What you have to do:
The material below contains a line with "Micron Technology (47, 2158)" and a line with "The Funding Landscape (466, 2137)". Copy exactly those two lines and all lines between them.

Supplied material:
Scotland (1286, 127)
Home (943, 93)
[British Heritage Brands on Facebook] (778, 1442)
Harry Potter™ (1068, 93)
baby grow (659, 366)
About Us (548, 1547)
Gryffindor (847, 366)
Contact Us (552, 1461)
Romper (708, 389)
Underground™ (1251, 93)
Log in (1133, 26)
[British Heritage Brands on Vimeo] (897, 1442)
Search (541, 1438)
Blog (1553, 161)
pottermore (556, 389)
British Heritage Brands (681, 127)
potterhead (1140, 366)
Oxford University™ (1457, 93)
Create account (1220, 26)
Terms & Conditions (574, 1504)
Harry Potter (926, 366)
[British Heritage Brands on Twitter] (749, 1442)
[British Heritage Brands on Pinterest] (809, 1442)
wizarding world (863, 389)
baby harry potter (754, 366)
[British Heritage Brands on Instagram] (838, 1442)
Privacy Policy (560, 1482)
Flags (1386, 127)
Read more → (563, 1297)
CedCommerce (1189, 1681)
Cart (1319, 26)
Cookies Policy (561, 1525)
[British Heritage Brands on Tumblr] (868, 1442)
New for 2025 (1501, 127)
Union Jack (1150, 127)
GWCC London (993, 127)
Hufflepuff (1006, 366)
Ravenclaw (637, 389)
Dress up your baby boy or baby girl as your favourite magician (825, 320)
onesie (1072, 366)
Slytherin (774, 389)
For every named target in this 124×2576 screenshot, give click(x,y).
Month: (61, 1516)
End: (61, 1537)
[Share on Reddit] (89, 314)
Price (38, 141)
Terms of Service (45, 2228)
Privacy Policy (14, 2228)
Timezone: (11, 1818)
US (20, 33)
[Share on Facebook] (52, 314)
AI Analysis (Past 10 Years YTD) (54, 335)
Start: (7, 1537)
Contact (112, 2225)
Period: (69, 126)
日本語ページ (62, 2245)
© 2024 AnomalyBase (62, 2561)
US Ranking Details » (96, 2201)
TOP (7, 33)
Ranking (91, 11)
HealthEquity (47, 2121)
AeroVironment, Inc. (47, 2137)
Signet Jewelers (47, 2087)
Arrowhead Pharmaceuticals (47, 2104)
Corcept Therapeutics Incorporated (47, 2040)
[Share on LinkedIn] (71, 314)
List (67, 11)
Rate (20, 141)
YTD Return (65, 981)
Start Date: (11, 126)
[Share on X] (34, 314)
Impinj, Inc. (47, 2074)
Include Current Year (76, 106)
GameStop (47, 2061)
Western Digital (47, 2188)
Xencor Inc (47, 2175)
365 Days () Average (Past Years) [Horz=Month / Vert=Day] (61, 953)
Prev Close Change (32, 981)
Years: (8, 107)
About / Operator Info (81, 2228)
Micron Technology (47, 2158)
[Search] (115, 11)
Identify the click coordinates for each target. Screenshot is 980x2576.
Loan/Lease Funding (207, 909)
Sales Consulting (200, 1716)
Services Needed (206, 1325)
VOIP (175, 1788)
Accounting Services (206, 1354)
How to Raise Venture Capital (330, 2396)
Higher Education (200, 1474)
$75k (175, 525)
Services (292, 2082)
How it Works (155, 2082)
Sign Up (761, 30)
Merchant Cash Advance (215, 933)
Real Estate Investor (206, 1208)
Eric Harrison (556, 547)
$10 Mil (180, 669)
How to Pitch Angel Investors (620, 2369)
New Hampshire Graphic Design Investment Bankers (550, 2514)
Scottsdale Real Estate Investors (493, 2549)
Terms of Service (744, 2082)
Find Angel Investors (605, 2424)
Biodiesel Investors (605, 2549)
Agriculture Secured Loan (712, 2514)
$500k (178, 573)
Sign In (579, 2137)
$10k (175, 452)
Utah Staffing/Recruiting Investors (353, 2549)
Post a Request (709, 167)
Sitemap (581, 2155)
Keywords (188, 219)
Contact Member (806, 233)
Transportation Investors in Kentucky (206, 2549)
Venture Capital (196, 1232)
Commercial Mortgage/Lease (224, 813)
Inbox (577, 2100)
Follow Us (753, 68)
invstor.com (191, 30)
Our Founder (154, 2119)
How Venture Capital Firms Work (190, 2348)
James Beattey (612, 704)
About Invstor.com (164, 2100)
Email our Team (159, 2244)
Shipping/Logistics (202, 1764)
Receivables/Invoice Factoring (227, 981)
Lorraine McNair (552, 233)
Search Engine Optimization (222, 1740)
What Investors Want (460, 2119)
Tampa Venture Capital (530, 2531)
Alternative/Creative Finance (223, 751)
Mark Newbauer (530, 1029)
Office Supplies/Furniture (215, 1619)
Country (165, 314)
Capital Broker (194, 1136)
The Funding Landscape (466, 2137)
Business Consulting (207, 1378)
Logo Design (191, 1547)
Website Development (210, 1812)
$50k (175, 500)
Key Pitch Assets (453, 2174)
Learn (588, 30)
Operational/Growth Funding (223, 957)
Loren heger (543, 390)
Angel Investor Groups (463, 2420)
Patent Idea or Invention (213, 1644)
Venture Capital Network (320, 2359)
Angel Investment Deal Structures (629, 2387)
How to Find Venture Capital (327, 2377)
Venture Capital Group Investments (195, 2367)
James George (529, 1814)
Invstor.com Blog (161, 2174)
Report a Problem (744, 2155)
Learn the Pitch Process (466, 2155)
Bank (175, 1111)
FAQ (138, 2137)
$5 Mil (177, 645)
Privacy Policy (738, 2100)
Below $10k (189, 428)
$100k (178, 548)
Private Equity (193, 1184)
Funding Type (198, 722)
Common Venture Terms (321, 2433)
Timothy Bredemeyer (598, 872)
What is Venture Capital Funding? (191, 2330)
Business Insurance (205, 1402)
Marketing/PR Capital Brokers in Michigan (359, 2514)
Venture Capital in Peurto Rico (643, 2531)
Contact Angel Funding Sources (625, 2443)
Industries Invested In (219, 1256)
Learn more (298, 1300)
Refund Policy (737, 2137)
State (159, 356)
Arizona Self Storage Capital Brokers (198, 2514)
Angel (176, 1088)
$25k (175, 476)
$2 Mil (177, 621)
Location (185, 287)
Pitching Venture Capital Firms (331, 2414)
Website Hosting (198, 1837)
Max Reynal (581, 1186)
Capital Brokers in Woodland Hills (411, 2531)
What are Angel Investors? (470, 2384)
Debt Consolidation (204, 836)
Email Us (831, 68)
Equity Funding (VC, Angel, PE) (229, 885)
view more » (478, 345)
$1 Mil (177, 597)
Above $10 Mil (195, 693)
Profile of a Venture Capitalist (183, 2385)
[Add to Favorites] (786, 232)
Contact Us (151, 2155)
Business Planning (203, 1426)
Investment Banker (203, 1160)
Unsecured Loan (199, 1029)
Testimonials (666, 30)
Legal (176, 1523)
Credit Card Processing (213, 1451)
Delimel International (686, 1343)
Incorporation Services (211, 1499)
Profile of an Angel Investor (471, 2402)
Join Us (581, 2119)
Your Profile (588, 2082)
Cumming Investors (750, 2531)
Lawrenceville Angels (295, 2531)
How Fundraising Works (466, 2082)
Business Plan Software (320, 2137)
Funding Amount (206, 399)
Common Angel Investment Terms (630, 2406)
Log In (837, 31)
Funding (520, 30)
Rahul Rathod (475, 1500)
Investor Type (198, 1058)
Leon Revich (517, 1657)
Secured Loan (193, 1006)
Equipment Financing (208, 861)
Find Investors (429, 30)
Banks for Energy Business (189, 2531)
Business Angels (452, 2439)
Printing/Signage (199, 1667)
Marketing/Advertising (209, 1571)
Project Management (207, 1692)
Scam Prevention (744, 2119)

Finished exercise:
Micron Technology (47, 2158)
[Search] (115, 11)
Identify the click coordinates for each target. Screenshot is 980x2576.
Loan/Lease Funding (207, 909)
Sales Consulting (200, 1716)
Services Needed (206, 1325)
VOIP (175, 1788)
Accounting Services (206, 1354)
How to Raise Venture Capital (330, 2396)
Higher Education (200, 1474)
$75k (175, 525)
Services (292, 2082)
How it Works (155, 2082)
Sign Up (761, 30)
Merchant Cash Advance (215, 933)
Real Estate Investor (206, 1208)
Eric Harrison (556, 547)
$10 Mil (180, 669)
How to Pitch Angel Investors (620, 2369)
New Hampshire Graphic Design Investment Bankers (550, 2514)
Scottsdale Real Estate Investors (493, 2549)
Terms of Service (744, 2082)
Find Angel Investors (605, 2424)
Biodiesel Investors (605, 2549)
Agriculture Secured Loan (712, 2514)
$500k (178, 573)
Sign In (579, 2137)
$10k (175, 452)
Utah Staffing/Recruiting Investors (353, 2549)
Post a Request (709, 167)
Sitemap (581, 2155)
Keywords (188, 219)
Contact Member (806, 233)
Transportation Investors in Kentucky (206, 2549)
Venture Capital (196, 1232)
Commercial Mortgage/Lease (224, 813)
Inbox (577, 2100)
Follow Us (753, 68)
invstor.com (191, 30)
Our Founder (154, 2119)
How Venture Capital Firms Work (190, 2348)
James Beattey (612, 704)
About Invstor.com (164, 2100)
Email our Team (159, 2244)
Shipping/Logistics (202, 1764)
Receivables/Invoice Factoring (227, 981)
Lorraine McNair (552, 233)
Search Engine Optimization (222, 1740)
What Investors Want (460, 2119)
Tampa Venture Capital (530, 2531)
Alternative/Creative Finance (223, 751)
Mark Newbauer (530, 1029)
Office Supplies/Furniture (215, 1619)
Country (165, 314)
Capital Broker (194, 1136)
The Funding Landscape (466, 2137)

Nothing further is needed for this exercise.